Both the DSR and surface albedo impact the upward shortwave radiation (USR). The average surface albedo (0.61) and daily mean USR (average 53 W m−2) were highest during strong PCAPs, which was related to its long-term snow cover and high DSR. The snow-cover period (15–22 December) during non-PCAPs contributed to its higher USR (average 33 W m−2) compared with weak PCAPs (average 20 W m−2).
Mean daily longwave radiative fluxes had larger magnitudes than the shortwave (Fig. 4). The average downward longwave radiation (DLR) during this winter was 271 W m−2. DLR depends on cloud cover, the temperature of the atmosphere and water vapor concentration (Sicart et al. 2006). Daily variations of DLR and DSR showed distinctive patterns where they clearly mirrored each other (Fig. 4) due to the cloud impacts. Non-PCAPs had the highest average DLR (273 W m−2), likely associated with its higher amount of clouds.
The average upward longwave radiation (ULR) during the whole observation period was 306 W m−2. ULR was dominant over DLR, which led to a daily net longwave cooling of 34 W m−2 on average. ULR is proportional to the product of surface emissivity and the fourth power of surface skin temperature. Thus, the ULR variations can be interpreted as the surface skin temperature variations, which can be approximated by the near-surface T. Weak PCAPs had the highest ULR (average 316 W m−2) due to its highest near-surface T.
Net radiation (Rn) is calculated by the sum of the four radiation components discussed above. The overall net shortwave radiative heating and net longwave radiative cooling generated an Rn of 13 W m−2 on average. Due to the low average Rn values in winter season, the daily maximum and minimum Rn are shown in Fig. 4. The average daily maximum (minimum) Rn was 157 W m−2 (−51 W m−2), respectively. The daily maximum Rn was low during periods with snow coverage with an average value of 68 W m−2. Rn provides available energy to drive H and LE that govern the heat and humidity exchange between the land and atmosphere.
2) Diurnal variations during non-PCAP, weak PCAP, and strong PCAP
The average diurnal variations of radiation components under non-PCAPs, weak PCAPs, and strong PCAPs are presented in Fig. 5. Peak shortwave radiative fluxes occurred around noontime, as well as the largest shortwave radiation differences in the three scenarios.
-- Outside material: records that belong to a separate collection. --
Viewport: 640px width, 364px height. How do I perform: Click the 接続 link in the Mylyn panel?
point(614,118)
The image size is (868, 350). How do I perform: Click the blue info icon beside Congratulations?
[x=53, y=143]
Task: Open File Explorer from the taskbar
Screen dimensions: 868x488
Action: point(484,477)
The mean midday value of wintertime DSR was 273 W m−2. The lower mean midday DSR of non-PCAPs (228 W m−2) compared with PCAPs (295 W m−2) was related to its higher average cloud amount as discussed in the last subsection. Although the midday average cloud amount during strong PCAPs (5.1/10) was higher than weak PCAPs (4.2/10), the mean midday DSR difference between weak and strong PCAPs was relatively small (2 W m−2). It is possible that the clouds were thinner during strong PCAPs, yielding more transmittance of solar radiation.
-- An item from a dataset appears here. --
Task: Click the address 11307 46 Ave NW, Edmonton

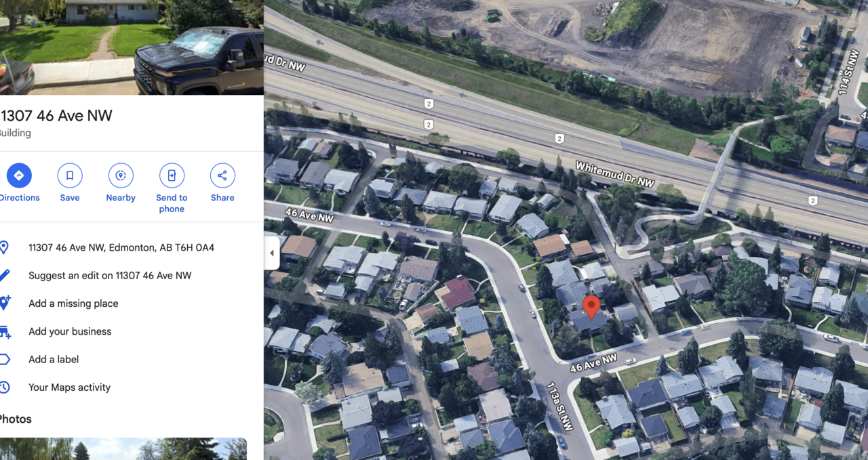Action: 121,247
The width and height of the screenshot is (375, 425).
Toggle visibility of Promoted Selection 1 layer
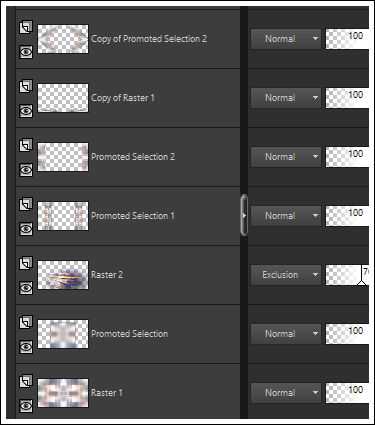tap(26, 229)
Similar to the daily means of DSR, strong PCAPs had the highest midday USR, with an average value of 181 W m−2. Weak PCAPs generated a lower USR (midday average 64 W m−2) compared with non-PCAPs (midday average 109 W m−2). The different midday USR variations in the three cases compared with DSR (i.e., weak PCAP had a higher midday DSR than non-PCAP) suggest the importance of the surface albedo impact.
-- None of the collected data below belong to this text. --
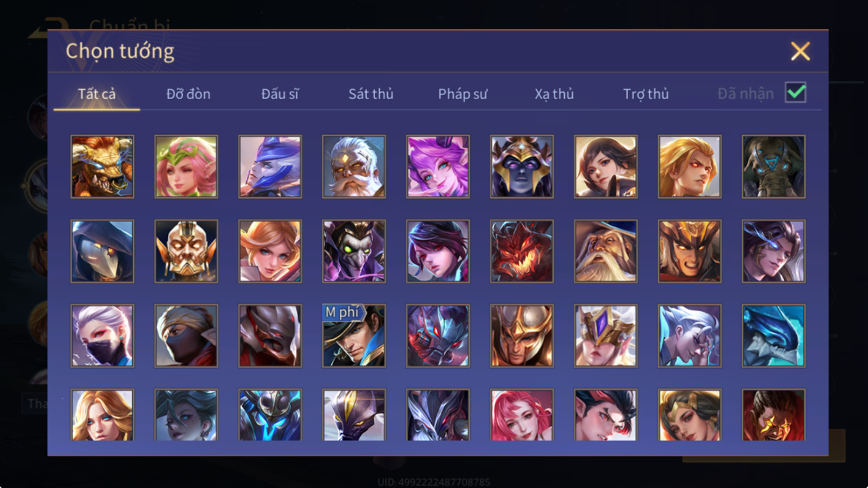Screen dimensions: 868x488
Task: Pick the purple-haired girl with horns
Action: tap(438, 167)
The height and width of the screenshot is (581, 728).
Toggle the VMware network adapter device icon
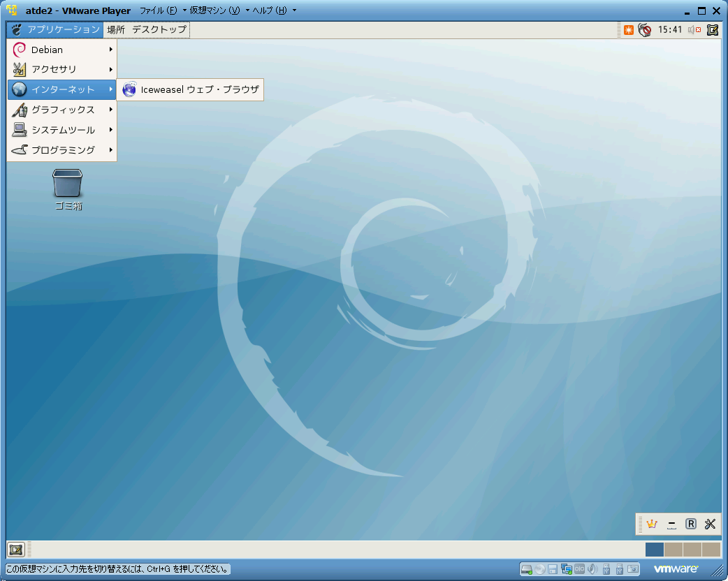coord(566,569)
There were no obvious diurnal variations of DLR observed in all the three cases, indicating less dependence on temperature in our case. The diurnal variations of ULR exist, where peak values also occurred around noontime, but were much less significant compared with the shortwave radiative fluxes. Unlike the large midday differences in DSR and USR from the three cases, the differences in ULR from the three cases remained relatively constant in the daytime and nighttime. The weak PCAP had the highest peak ULR with an average midday value of 339 W m−2.
Rn was dominated by the net shortwave radiation at midday with an average value of 112 W m−2 and dominated by the net longwave radiation at midnight with an average value of −25 W m−2. The weak PCAPs had the highest Rn at midday with a net shortwave radiation of 224 W m−2 and a net longwave radiative cooling of −73 W m−2. At midnight, Rn was largely impacted by the surface temperature and strong PCAPs had relatively weak radiative cooling due to their low surface T.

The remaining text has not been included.